:: PROVIDED DATA

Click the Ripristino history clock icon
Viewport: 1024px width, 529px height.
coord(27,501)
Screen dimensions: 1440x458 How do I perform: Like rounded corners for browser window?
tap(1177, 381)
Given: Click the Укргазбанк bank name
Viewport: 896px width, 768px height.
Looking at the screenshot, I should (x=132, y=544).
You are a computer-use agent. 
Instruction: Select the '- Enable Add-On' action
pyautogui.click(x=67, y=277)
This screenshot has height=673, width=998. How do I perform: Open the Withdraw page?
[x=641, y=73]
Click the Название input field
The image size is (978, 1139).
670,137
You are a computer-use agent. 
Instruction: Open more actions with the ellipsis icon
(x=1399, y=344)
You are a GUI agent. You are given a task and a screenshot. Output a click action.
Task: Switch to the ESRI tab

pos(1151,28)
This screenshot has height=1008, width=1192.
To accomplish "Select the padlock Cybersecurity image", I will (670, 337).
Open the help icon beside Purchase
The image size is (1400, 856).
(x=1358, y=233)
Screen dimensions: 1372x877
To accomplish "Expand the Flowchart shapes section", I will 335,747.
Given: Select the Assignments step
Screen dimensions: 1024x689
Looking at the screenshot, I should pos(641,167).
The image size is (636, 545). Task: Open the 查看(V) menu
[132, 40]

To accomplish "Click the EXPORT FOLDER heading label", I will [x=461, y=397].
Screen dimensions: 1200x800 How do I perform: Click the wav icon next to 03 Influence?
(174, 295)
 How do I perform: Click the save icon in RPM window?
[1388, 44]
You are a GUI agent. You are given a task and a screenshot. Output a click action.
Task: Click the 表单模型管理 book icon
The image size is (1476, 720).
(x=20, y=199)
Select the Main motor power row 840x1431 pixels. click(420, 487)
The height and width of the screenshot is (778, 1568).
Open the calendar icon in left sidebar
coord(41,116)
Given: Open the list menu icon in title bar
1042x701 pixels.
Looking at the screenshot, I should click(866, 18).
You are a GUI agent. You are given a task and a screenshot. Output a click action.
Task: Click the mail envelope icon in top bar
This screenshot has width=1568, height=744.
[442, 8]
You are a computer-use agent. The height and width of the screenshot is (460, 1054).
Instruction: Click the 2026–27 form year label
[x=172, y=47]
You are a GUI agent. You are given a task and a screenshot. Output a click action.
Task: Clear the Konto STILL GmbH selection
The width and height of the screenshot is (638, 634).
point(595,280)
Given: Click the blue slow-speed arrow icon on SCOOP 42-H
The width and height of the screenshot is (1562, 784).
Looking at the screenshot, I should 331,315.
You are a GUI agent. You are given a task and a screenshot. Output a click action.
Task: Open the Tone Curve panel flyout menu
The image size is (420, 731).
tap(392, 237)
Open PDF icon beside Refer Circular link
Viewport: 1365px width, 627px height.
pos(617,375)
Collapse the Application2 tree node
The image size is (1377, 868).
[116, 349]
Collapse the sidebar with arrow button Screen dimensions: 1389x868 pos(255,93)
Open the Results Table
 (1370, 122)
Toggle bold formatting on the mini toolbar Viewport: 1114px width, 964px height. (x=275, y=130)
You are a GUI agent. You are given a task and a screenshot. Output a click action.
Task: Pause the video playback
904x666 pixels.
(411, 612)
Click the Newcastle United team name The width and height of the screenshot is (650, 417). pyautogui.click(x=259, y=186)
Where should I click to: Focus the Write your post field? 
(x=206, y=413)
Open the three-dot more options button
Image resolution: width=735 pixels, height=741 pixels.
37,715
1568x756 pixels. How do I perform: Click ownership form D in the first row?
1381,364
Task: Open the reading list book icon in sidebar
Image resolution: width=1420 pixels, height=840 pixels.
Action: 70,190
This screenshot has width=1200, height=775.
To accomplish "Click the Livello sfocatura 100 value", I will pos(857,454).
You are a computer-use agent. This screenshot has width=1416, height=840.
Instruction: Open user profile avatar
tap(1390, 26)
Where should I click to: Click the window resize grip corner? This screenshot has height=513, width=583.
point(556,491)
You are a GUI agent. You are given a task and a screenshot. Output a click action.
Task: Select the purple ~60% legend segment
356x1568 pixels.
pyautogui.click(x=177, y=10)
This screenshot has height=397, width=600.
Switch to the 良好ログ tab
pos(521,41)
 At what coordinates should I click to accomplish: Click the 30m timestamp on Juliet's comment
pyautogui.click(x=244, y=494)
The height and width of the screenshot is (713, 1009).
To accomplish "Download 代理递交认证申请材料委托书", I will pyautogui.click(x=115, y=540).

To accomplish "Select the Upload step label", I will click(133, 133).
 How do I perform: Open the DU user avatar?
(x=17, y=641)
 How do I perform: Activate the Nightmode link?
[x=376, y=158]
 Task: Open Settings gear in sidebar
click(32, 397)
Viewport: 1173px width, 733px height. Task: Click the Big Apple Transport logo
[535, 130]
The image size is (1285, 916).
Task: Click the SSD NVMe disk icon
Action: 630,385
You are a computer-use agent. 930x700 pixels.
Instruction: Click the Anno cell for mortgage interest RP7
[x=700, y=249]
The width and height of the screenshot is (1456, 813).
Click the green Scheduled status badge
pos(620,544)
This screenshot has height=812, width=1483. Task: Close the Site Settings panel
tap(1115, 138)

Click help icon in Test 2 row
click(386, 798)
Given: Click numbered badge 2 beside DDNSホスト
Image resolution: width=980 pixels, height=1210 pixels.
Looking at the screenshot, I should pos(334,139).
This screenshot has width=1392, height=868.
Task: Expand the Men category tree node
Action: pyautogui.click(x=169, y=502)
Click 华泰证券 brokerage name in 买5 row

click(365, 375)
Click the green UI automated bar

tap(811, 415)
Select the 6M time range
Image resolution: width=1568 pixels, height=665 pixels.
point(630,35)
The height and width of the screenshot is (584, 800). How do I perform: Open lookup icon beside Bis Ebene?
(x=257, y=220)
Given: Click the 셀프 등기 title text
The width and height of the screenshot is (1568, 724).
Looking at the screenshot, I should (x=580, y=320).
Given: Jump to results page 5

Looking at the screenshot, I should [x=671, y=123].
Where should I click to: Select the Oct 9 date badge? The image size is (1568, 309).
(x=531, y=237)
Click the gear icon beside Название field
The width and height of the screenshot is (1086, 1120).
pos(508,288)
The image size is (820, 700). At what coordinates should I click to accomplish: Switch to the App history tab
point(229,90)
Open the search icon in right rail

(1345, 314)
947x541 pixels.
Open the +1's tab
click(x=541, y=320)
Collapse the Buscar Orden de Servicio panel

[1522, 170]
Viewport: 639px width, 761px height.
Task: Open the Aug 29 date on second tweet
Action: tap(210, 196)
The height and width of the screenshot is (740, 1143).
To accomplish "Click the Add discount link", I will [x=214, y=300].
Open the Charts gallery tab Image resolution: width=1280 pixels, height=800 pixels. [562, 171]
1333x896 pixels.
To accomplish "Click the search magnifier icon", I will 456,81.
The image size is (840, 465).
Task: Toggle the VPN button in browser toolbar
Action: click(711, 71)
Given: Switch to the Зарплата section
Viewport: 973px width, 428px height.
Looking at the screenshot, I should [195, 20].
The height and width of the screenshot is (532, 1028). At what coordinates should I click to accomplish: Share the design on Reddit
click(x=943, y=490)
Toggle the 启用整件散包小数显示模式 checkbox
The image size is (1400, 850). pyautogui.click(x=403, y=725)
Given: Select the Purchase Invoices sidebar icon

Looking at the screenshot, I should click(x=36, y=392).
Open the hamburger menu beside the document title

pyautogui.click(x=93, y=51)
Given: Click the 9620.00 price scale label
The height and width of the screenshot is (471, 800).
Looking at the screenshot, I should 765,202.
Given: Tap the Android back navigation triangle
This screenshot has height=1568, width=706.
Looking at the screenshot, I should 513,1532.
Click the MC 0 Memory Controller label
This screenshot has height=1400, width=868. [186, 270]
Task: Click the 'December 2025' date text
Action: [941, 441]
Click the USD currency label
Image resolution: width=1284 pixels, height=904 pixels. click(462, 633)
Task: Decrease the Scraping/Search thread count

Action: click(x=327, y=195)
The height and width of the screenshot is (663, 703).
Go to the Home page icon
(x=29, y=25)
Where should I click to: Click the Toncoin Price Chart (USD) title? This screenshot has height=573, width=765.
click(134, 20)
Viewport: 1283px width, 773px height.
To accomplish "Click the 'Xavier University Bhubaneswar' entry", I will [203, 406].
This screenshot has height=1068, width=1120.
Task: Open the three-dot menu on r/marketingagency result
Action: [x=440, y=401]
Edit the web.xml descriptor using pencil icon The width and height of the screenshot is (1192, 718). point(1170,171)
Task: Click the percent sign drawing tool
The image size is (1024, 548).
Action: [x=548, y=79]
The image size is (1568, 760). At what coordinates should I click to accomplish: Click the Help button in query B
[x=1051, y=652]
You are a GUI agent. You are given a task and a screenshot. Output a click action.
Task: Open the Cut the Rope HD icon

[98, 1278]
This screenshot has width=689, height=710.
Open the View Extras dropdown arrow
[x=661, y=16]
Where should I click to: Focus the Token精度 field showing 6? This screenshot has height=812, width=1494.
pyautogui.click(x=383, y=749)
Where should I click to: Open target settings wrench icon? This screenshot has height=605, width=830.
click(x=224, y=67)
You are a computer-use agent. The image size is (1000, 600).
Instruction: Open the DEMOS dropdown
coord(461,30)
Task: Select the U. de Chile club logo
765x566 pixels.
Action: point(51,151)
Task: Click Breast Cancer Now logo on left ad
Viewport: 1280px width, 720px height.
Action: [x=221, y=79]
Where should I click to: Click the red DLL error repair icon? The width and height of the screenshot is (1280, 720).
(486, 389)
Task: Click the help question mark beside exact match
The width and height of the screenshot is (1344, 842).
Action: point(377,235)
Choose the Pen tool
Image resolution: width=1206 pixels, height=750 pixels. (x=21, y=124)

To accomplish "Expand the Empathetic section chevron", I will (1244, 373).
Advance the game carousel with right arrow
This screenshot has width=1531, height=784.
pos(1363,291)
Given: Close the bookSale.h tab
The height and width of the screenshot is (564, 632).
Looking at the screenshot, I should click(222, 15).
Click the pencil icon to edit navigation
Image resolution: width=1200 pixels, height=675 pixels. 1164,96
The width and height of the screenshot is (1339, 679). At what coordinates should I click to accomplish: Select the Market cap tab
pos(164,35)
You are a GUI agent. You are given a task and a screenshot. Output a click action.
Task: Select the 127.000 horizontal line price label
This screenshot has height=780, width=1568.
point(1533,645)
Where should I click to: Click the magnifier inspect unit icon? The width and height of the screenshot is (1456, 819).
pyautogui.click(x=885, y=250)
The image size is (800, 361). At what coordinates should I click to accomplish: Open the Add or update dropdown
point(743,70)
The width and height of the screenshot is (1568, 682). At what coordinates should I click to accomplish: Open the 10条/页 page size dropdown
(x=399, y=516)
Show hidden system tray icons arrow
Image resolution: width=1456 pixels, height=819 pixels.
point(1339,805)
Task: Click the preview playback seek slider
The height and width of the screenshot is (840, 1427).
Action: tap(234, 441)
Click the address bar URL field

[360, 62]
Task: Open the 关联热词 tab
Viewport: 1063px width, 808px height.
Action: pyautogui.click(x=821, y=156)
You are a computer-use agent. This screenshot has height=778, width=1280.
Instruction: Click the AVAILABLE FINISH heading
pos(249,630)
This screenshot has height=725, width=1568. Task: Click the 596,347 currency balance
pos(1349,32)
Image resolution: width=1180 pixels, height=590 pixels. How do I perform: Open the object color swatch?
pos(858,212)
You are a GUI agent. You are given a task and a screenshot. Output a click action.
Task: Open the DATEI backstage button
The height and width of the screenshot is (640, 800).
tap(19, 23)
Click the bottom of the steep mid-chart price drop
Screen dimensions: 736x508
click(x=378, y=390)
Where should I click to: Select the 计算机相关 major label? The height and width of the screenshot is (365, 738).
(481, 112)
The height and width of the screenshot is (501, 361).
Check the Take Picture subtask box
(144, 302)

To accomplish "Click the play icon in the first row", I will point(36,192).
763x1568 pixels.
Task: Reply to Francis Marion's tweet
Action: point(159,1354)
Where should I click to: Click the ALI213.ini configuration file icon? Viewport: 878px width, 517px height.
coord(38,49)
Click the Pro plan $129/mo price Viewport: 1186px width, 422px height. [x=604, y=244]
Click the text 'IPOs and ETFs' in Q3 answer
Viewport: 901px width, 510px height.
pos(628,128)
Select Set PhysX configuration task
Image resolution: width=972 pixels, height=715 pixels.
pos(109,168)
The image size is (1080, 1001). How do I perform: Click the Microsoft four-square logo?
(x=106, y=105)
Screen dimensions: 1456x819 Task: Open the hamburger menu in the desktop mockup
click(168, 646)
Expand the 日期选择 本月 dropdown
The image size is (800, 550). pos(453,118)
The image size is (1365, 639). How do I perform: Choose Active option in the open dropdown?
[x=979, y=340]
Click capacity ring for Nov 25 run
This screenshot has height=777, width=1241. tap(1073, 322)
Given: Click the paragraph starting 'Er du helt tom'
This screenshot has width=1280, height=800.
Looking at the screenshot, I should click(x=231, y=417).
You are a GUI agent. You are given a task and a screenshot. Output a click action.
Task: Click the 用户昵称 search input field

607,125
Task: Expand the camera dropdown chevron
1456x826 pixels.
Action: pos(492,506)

::::

WHAT IS REQUIRED:
Transcribe the records above verbatim, from the line containing "Task: Open Settings gear in sidebar" through the line containing "pos(508,288)", with both of those lines included.

PROBLEM SOLUTION:
 Task: Open Settings gear in sidebar
click(32, 397)
Viewport: 1173px width, 733px height. Task: Click the Big Apple Transport logo
[535, 130]
The image size is (1285, 916).
Task: Click the SSD NVMe disk icon
Action: 630,385
You are a computer-use agent. 930x700 pixels.
Instruction: Click the Anno cell for mortgage interest RP7
[x=700, y=249]
The width and height of the screenshot is (1456, 813).
Click the green Scheduled status badge
pos(620,544)
This screenshot has height=812, width=1483. Task: Close the Site Settings panel
tap(1115, 138)

Click help icon in Test 2 row
click(386, 798)
Given: Click numbered badge 2 beside DDNSホスト
Image resolution: width=980 pixels, height=1210 pixels.
Looking at the screenshot, I should pos(334,139).
This screenshot has width=1392, height=868.
Task: Expand the Men category tree node
Action: pyautogui.click(x=169, y=502)
Click 华泰证券 brokerage name in 买5 row

click(365, 375)
Click the green UI automated bar

tap(811, 415)
Select the 6M time range
Image resolution: width=1568 pixels, height=665 pixels.
point(630,35)
The height and width of the screenshot is (584, 800). How do I perform: Open lookup icon beside Bis Ebene?
(x=257, y=220)
Given: Click the 셀프 등기 title text
The width and height of the screenshot is (1568, 724).
Looking at the screenshot, I should (x=580, y=320).
Given: Jump to results page 5

Looking at the screenshot, I should [x=671, y=123].
Where should I click to: Select the Oct 9 date badge? The image size is (1568, 309).
(x=531, y=237)
Click the gear icon beside Название field
The width and height of the screenshot is (1086, 1120).
pos(508,288)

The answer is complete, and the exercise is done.